I have a project that uses Python 3.6
and Django 1.11
where I use the built-in User
model.
The user objects are all inside the default database (which is postgres
), but the project uses a second authentication backend because some users need to be authenticated against a legacy Oracle
database.
# settings.py
AUTHENTICATION_BACKENDS = [
'django.contrib.auth.backends.ModelBackend', # new postgres DB
'project_config.auth_backends.OtherBackend', # legacy Oracle DB
]
This works fine so far, but now I have 3 groups of users:
- some users can only authenticate in
ModelBackend
because they are not in the legacy DB (because they are new users). - some users can only authenticate in the legacy DB; they have
usr.has_usable_password() == False
because they have not set their password in the newpostgres
DB yet. - some users can authenticate in both backends, maybe even with different passwords in each one; this is because they changed their password in the new system, but by design that change is not transmitted back to the legacy DB (don't shoot me, the only way to change the password in the legacy DB is to do it manually through the user interface).
For auditing purposes, I want to list all users and see which backends each one has available (ignoring the is_active
flag for now) to make auditing tasks easier.

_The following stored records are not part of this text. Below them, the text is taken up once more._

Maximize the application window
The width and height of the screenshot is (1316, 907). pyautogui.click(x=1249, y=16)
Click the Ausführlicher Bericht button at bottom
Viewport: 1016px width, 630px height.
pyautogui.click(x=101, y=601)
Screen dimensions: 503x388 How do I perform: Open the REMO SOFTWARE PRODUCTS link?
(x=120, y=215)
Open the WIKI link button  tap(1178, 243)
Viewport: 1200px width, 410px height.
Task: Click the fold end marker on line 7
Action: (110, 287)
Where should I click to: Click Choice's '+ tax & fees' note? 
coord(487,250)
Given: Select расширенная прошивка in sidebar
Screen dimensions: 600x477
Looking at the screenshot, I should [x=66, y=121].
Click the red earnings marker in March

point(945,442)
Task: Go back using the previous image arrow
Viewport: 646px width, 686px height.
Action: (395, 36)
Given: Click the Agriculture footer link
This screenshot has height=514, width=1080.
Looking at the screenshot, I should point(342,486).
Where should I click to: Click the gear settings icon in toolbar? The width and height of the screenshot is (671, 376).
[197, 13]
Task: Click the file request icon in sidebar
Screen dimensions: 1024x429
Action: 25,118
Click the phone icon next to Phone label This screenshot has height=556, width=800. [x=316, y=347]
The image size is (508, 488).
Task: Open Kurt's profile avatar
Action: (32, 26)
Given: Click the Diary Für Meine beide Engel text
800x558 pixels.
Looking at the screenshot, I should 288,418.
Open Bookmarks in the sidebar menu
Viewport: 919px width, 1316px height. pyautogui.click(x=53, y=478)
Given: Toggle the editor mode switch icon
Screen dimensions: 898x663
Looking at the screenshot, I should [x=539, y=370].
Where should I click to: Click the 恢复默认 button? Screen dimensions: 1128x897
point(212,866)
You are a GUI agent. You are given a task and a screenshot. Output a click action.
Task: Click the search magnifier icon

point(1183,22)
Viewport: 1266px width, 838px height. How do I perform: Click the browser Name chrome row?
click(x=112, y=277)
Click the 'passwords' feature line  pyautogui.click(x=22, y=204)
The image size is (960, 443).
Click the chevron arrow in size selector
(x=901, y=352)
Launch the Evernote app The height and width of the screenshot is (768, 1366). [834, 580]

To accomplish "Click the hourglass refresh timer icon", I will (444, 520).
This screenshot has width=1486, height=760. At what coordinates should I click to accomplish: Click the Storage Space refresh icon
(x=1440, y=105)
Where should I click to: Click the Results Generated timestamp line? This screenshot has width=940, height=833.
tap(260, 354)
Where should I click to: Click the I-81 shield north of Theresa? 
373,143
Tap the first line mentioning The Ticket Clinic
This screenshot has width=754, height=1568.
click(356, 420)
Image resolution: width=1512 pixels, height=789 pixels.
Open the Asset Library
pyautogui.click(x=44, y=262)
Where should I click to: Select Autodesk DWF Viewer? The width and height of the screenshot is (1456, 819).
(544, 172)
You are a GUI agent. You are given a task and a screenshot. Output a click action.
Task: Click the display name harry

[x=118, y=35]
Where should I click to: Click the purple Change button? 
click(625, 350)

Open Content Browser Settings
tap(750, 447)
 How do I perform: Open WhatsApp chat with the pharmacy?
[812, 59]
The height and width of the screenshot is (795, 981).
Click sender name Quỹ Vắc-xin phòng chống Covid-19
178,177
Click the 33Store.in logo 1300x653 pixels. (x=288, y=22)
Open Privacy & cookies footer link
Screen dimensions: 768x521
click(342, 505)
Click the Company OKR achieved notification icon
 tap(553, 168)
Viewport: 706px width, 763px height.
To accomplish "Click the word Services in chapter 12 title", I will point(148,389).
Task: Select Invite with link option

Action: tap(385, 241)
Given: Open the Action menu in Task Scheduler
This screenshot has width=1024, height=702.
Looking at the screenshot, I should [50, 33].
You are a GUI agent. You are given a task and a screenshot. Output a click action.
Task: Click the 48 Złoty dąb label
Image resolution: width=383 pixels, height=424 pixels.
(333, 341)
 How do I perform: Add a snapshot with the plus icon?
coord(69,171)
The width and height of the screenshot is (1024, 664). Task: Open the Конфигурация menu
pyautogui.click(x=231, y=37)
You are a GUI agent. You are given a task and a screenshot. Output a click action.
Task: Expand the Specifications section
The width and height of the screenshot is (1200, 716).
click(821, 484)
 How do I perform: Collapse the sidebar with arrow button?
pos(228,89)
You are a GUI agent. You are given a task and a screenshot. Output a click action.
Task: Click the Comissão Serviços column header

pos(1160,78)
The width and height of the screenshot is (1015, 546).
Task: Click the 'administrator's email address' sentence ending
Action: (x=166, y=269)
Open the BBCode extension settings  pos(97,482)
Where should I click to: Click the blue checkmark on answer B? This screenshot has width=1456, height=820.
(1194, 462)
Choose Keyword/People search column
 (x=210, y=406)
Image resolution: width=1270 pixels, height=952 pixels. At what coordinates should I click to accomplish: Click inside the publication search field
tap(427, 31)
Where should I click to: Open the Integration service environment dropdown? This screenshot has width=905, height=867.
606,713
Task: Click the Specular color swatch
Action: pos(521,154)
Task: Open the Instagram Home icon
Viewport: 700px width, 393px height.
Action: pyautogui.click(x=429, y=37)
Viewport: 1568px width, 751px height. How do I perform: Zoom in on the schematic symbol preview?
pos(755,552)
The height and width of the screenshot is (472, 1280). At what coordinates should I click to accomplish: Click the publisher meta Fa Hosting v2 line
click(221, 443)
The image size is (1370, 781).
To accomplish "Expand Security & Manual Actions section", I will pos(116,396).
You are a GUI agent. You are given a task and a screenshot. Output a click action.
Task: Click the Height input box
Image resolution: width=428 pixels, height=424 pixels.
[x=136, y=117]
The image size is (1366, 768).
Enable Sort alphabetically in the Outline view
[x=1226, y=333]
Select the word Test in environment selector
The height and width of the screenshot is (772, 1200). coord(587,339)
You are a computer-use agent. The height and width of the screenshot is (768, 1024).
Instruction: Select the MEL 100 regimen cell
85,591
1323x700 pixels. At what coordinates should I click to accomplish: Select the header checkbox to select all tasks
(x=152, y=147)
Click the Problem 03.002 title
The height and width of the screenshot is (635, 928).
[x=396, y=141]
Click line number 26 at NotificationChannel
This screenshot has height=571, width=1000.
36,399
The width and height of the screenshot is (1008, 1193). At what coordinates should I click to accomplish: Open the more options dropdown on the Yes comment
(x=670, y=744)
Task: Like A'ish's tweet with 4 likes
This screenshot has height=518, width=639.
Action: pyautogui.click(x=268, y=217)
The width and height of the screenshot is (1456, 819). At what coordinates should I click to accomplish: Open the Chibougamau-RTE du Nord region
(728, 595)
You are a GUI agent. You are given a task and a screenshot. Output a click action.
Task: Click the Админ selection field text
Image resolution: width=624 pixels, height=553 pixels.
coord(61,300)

My idea was to use a loop similar to this one:
for usr in User.objects.all():
backend_list = []
if usr.has_usable_password():
backend_list.append('ModelBackend')
if ... : # what should I check here ?
backend_list.append('OtherBackend')
print(usr, backend_list)
I don't have the passwords for each user for the legacy database, so is may idea even possible?
I have not found a way, but I am open to suggestions.